■ Exercise objective ■
Copy every line of the listing below without changing anything, and leave the pictures out of your copy.

■ Dataset excerpts ■
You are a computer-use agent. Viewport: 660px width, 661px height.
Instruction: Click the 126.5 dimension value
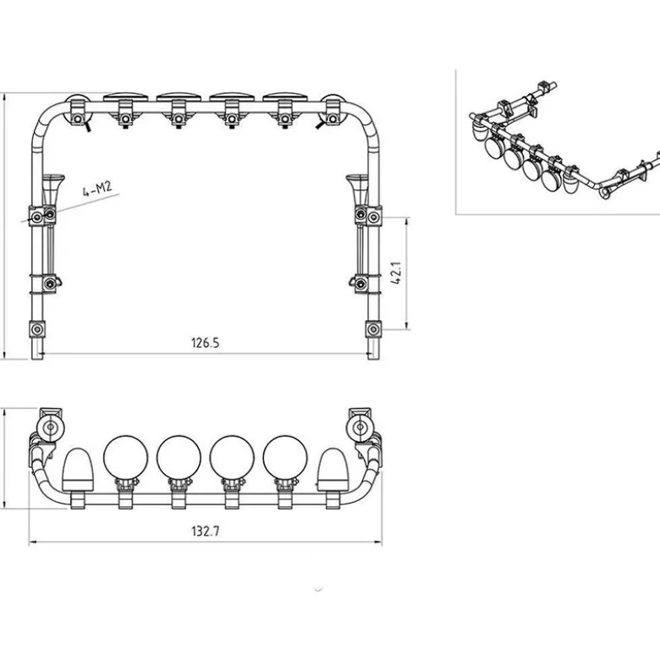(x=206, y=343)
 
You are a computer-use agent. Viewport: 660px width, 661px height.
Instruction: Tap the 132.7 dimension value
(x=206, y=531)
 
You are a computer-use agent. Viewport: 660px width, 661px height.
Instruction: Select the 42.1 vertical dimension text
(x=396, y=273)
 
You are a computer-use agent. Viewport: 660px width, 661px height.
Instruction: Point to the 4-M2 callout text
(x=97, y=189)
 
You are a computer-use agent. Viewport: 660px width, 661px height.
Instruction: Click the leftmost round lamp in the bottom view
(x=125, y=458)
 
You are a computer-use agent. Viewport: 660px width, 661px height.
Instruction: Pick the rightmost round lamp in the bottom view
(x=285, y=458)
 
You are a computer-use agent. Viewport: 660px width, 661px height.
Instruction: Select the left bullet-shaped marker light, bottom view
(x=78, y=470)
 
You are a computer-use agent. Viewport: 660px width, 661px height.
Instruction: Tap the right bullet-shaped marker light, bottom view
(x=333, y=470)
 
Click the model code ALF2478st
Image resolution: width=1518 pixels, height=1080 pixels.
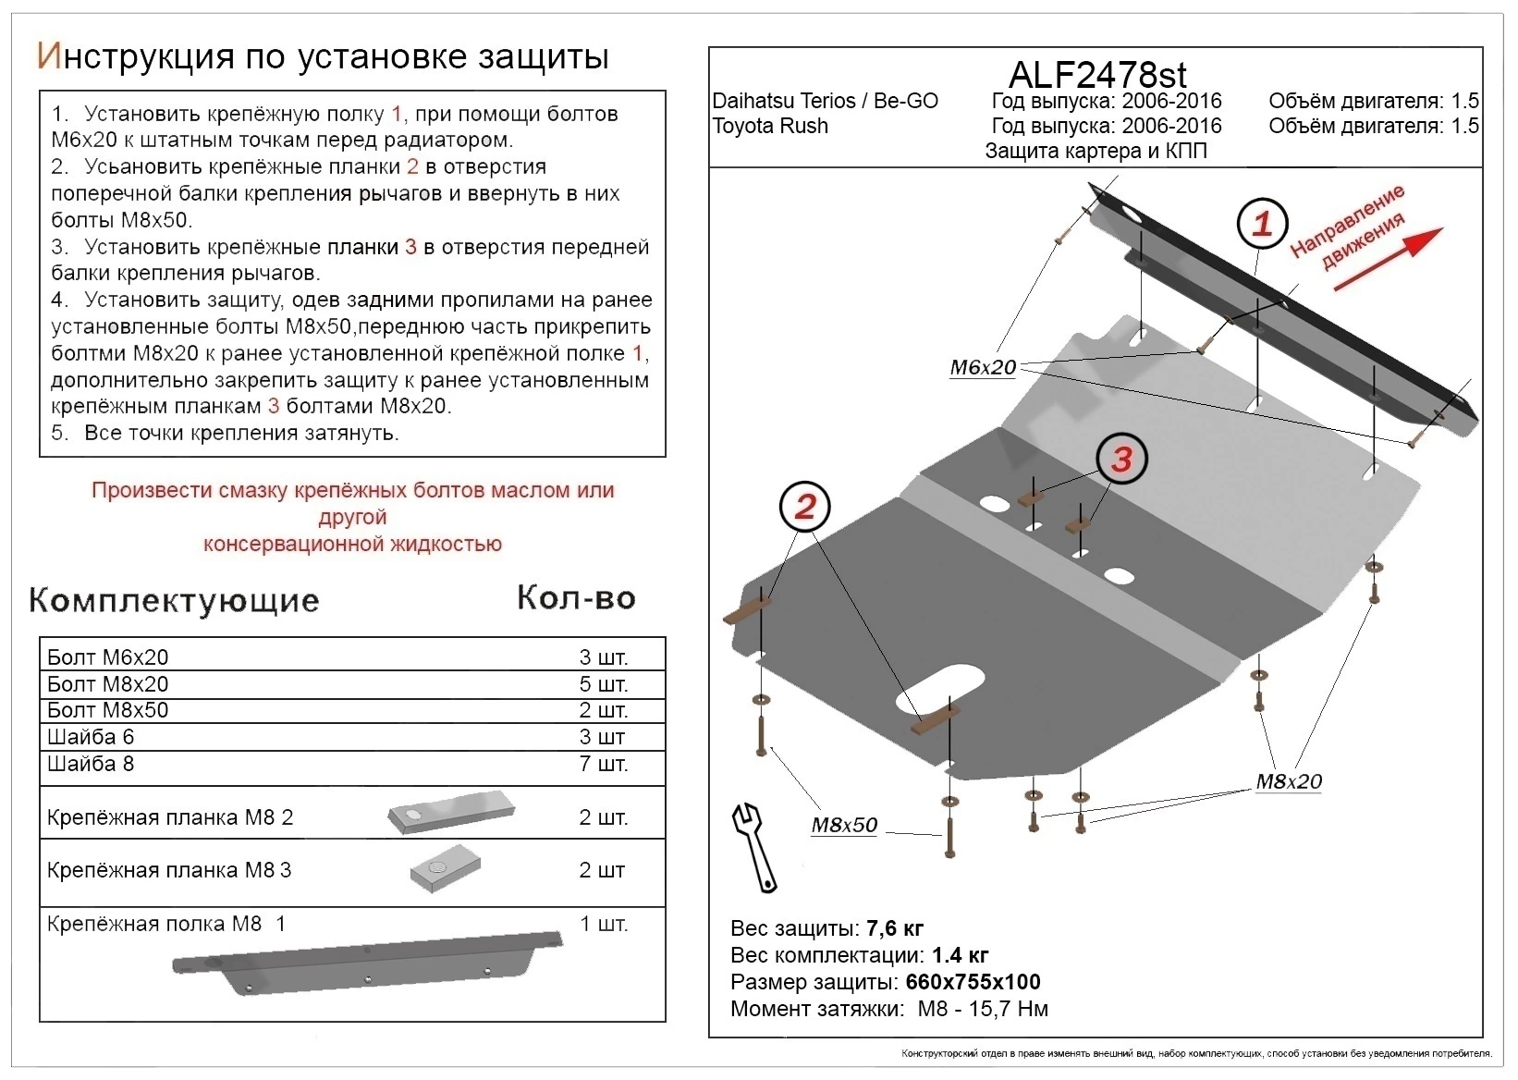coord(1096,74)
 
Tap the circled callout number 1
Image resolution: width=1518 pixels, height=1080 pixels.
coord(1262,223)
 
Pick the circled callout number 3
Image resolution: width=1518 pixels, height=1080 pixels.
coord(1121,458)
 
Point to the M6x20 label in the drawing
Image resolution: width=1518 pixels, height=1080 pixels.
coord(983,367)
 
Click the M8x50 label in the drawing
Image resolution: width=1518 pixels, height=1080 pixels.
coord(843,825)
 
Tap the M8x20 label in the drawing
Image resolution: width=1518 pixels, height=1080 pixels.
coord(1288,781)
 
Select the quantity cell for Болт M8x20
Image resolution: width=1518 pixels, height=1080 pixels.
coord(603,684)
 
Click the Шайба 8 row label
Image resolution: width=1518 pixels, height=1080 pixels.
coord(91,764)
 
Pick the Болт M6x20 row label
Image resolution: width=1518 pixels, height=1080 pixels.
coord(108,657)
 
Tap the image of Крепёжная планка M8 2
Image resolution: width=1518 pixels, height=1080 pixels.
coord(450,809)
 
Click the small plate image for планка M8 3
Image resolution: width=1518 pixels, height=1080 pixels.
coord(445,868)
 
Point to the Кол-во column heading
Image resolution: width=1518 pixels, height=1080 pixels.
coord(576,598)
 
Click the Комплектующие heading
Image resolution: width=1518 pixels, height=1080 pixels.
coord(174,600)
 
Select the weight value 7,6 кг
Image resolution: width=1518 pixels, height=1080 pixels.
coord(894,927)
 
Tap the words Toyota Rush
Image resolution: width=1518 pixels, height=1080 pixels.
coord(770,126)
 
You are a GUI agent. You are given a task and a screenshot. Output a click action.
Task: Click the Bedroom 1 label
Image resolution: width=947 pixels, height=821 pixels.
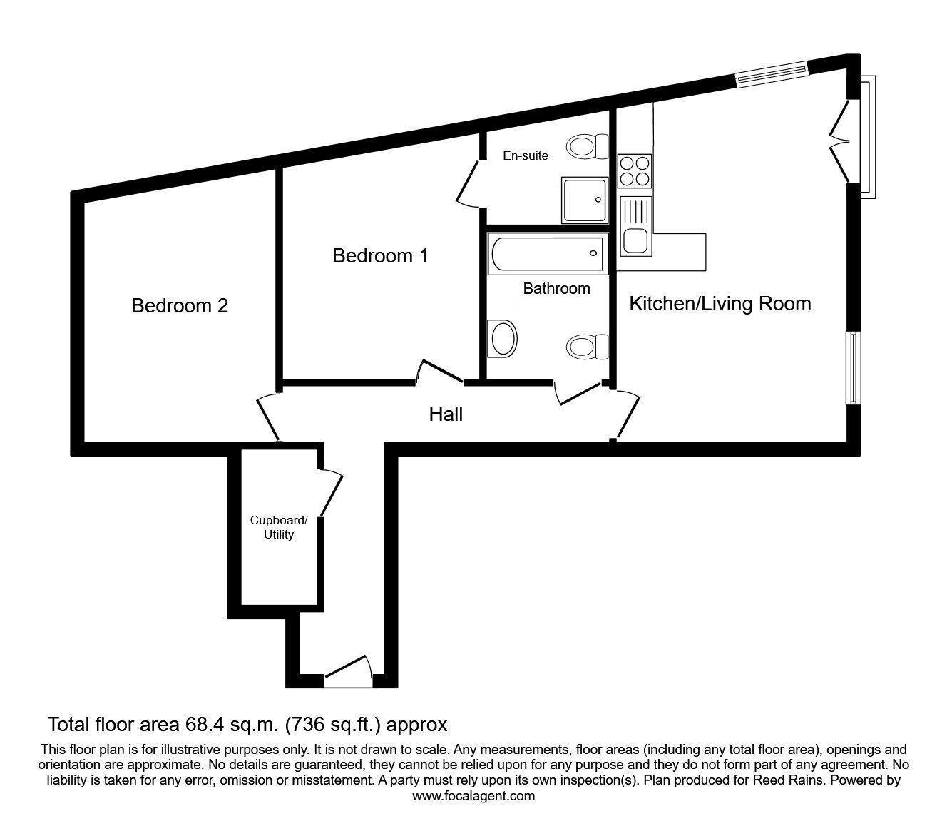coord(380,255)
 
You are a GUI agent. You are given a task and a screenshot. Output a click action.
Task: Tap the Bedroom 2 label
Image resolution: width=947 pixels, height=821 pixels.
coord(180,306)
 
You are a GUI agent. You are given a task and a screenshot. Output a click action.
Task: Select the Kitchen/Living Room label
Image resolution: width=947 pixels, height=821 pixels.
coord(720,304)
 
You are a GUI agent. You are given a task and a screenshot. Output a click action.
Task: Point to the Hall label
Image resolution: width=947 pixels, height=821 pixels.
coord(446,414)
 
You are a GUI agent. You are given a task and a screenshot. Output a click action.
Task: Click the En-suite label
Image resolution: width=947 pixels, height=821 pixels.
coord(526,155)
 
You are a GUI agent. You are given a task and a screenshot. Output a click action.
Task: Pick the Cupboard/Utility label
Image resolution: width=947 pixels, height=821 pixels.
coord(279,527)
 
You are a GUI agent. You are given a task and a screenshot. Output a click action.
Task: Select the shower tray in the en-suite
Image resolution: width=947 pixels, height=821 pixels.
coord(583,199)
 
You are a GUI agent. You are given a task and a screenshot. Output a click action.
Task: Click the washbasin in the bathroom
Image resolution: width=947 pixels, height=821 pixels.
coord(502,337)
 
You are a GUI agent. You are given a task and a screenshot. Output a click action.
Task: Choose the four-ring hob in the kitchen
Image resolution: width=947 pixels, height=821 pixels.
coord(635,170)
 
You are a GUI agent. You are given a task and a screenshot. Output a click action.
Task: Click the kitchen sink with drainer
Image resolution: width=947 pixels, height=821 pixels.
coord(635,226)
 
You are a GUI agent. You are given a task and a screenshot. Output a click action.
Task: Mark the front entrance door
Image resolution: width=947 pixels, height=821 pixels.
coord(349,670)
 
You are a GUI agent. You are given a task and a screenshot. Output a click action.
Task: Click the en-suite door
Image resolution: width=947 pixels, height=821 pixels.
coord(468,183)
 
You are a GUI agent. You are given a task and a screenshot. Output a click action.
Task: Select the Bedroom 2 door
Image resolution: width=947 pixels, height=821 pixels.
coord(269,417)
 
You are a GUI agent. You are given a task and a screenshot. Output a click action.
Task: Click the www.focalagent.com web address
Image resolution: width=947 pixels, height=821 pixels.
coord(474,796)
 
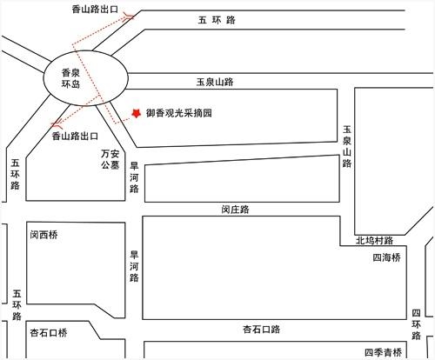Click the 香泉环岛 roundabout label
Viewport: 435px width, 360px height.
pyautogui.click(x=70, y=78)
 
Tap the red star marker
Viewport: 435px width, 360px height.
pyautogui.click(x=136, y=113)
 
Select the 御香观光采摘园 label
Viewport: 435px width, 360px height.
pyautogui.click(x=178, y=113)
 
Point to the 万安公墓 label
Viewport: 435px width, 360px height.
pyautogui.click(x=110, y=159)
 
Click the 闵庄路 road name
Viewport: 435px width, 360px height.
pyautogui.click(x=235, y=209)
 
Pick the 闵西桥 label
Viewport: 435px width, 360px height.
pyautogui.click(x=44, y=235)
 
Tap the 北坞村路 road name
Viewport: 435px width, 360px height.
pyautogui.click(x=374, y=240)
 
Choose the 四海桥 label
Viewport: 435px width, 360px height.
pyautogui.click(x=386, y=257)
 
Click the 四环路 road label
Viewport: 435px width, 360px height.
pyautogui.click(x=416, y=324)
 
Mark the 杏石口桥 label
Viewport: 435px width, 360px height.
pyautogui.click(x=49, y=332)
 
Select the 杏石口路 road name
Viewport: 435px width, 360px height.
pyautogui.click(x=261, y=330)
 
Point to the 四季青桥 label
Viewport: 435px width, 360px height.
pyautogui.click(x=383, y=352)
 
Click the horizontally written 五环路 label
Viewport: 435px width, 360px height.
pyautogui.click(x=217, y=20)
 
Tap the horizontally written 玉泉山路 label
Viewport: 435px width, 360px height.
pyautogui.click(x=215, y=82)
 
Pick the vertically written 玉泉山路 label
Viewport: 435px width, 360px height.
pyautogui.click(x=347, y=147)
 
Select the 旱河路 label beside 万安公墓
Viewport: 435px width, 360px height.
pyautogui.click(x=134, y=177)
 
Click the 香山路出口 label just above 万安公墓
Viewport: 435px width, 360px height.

■ Task response ■
You are a computer-use agent. Viewport: 660px width, 661px height.
Instruction: Click the 126.5 dimension value
(x=206, y=343)
 
You are a computer-use agent. Viewport: 660px width, 661px height.
Instruction: Tap the 132.7 dimension value
(x=206, y=531)
 
You are a computer-use agent. Viewport: 660px width, 661px height.
Instruction: Select the 42.1 vertical dimension text
(x=396, y=273)
 
You are a computer-use agent. Viewport: 660px width, 661px height.
Instruction: Point to the 4-M2 callout text
(x=97, y=189)
 
You are a computer-use agent. Viewport: 660px width, 661px height.
Instruction: Click the leftmost round lamp in the bottom view
(x=125, y=458)
 
You are a computer-use agent. Viewport: 660px width, 661px height.
Instruction: Pick the rightmost round lamp in the bottom view
(x=285, y=458)
 
You are a computer-use agent. Viewport: 660px width, 661px height.
Instruction: Select the left bullet-shaped marker light, bottom view
(x=78, y=470)
 
You are a computer-use agent. Viewport: 660px width, 661px height.
Instruction: Tap the right bullet-shaped marker light, bottom view
(x=333, y=470)
 
Click the model code ALF2478st
Image resolution: width=1518 pixels, height=1080 pixels.
coord(1096,74)
 
Tap the circled callout number 1
Image resolution: width=1518 pixels, height=1080 pixels.
coord(1262,223)
 
Pick the circled callout number 3
Image resolution: width=1518 pixels, height=1080 pixels.
coord(1121,458)
 
Point to the M6x20 label in the drawing
Image resolution: width=1518 pixels, height=1080 pixels.
coord(983,367)
 
Click the M8x50 label in the drawing
Image resolution: width=1518 pixels, height=1080 pixels.
coord(843,825)
 
Tap the M8x20 label in the drawing
Image resolution: width=1518 pixels, height=1080 pixels.
coord(1288,781)
 
Select the quantity cell for Болт M8x20
Image resolution: width=1518 pixels, height=1080 pixels.
coord(603,684)
 
Click the Шайба 8 row label
Image resolution: width=1518 pixels, height=1080 pixels.
coord(91,764)
 
Pick the Болт M6x20 row label
Image resolution: width=1518 pixels, height=1080 pixels.
coord(108,657)
 
Tap the image of Крепёжная планка M8 2
Image resolution: width=1518 pixels, height=1080 pixels.
coord(450,809)
 
Click the small plate image for планка M8 3
Image resolution: width=1518 pixels, height=1080 pixels.
coord(445,868)
 
Point to the Кол-во column heading
Image resolution: width=1518 pixels, height=1080 pixels.
coord(576,598)
 
Click the Комплектующие heading
Image resolution: width=1518 pixels, height=1080 pixels.
coord(174,600)
 
Select the weight value 7,6 кг
Image resolution: width=1518 pixels, height=1080 pixels.
coord(894,927)
 
Tap the words Toyota Rush
Image resolution: width=1518 pixels, height=1080 pixels.
coord(770,126)
 
You are a GUI agent. You are given a task and a screenshot. Output a click action.
Task: Click the Bedroom 1 label
Image resolution: width=947 pixels, height=821 pixels.
coord(380,255)
 
You are a GUI agent. You are given a task and a screenshot. Output a click action.
Task: Tap the Bedroom 2 label
Image resolution: width=947 pixels, height=821 pixels.
coord(180,306)
 
You are a GUI agent. You are given a task and a screenshot. Output a click action.
Task: Select the Kitchen/Living Room label
Image resolution: width=947 pixels, height=821 pixels.
coord(720,304)
 
You are a GUI agent. You are given a task and a screenshot. Output a click action.
Task: Point to the Hall label
Image resolution: width=947 pixels, height=821 pixels.
coord(446,414)
 
You are a GUI agent. You are given a task and a screenshot. Output a click action.
Task: Click the En-suite label
Image resolution: width=947 pixels, height=821 pixels.
coord(526,155)
 
You are a GUI agent. You are given a task and a screenshot. Output a click action.
Task: Pick the Cupboard/Utility label
Image resolution: width=947 pixels, height=821 pixels.
coord(279,527)
 
You are a GUI agent. You are given a task and a screenshot. Output a click action.
Task: Select the shower tray in the en-suite
Image resolution: width=947 pixels, height=821 pixels.
coord(583,199)
 
You are a GUI agent. You are given a task and a screenshot. Output a click action.
Task: Click the washbasin in the bathroom
Image resolution: width=947 pixels, height=821 pixels.
coord(502,337)
 
You are a GUI agent. You are given a task and a screenshot. Output a click action.
Task: Choose the four-ring hob in the kitchen
Image resolution: width=947 pixels, height=821 pixels.
coord(635,170)
 
You are a GUI agent. You are given a task and a screenshot. Output a click action.
Task: Click the kitchen sink with drainer
Image resolution: width=947 pixels, height=821 pixels.
coord(635,226)
 
You are a GUI agent. You are given a task and a screenshot. Output a click action.
Task: Mark the front entrance door
Image resolution: width=947 pixels, height=821 pixels.
coord(349,670)
 
You are a GUI agent. You are given a task and a screenshot. Output a click action.
Task: Click the en-suite door
Image resolution: width=947 pixels, height=821 pixels.
coord(468,183)
 
You are a GUI agent. You are given a task and a screenshot. Output a click action.
Task: Select the Bedroom 2 door
Image resolution: width=947 pixels, height=821 pixels.
coord(269,417)
 
You are a GUI agent. You are given a task and a screenshot. Output a click action.
Task: Click the www.focalagent.com web address
Image resolution: width=947 pixels, height=821 pixels.
coord(474,796)
 
Click the 香泉环岛 roundabout label
Viewport: 435px width, 360px height.
pyautogui.click(x=70, y=78)
 
Tap the red star marker
Viewport: 435px width, 360px height.
pyautogui.click(x=136, y=113)
 
Select the 御香观光采摘园 label
Viewport: 435px width, 360px height.
pyautogui.click(x=178, y=113)
 
Point to the 万安公墓 label
Viewport: 435px width, 360px height.
pyautogui.click(x=110, y=159)
 
Click the 闵庄路 road name
Viewport: 435px width, 360px height.
pyautogui.click(x=235, y=209)
 
Pick the 闵西桥 label
Viewport: 435px width, 360px height.
pyautogui.click(x=44, y=235)
 
Tap the 北坞村路 road name
Viewport: 435px width, 360px height.
pyautogui.click(x=374, y=240)
 
Choose the 四海桥 label
Viewport: 435px width, 360px height.
pyautogui.click(x=386, y=257)
 
Click the 四环路 road label
Viewport: 435px width, 360px height.
pyautogui.click(x=416, y=324)
 
Mark the 杏石口桥 label
Viewport: 435px width, 360px height.
pyautogui.click(x=49, y=332)
 
Select the 杏石口路 road name
Viewport: 435px width, 360px height.
pyautogui.click(x=261, y=330)
 
Point to the 四季青桥 label
Viewport: 435px width, 360px height.
pyautogui.click(x=383, y=352)
 
Click the horizontally written 五环路 label
Viewport: 435px width, 360px height.
pyautogui.click(x=217, y=20)
 
Tap the horizontally written 玉泉山路 label
Viewport: 435px width, 360px height.
pyautogui.click(x=215, y=82)
 
Pick the vertically written 玉泉山路 label
Viewport: 435px width, 360px height.
pyautogui.click(x=347, y=147)
 
Select the 旱河路 label beside 万安公墓
Viewport: 435px width, 360px height.
pyautogui.click(x=134, y=177)
 
Click the 香山路出口 label just above 万安公墓
Viewport: 435px width, 360px height.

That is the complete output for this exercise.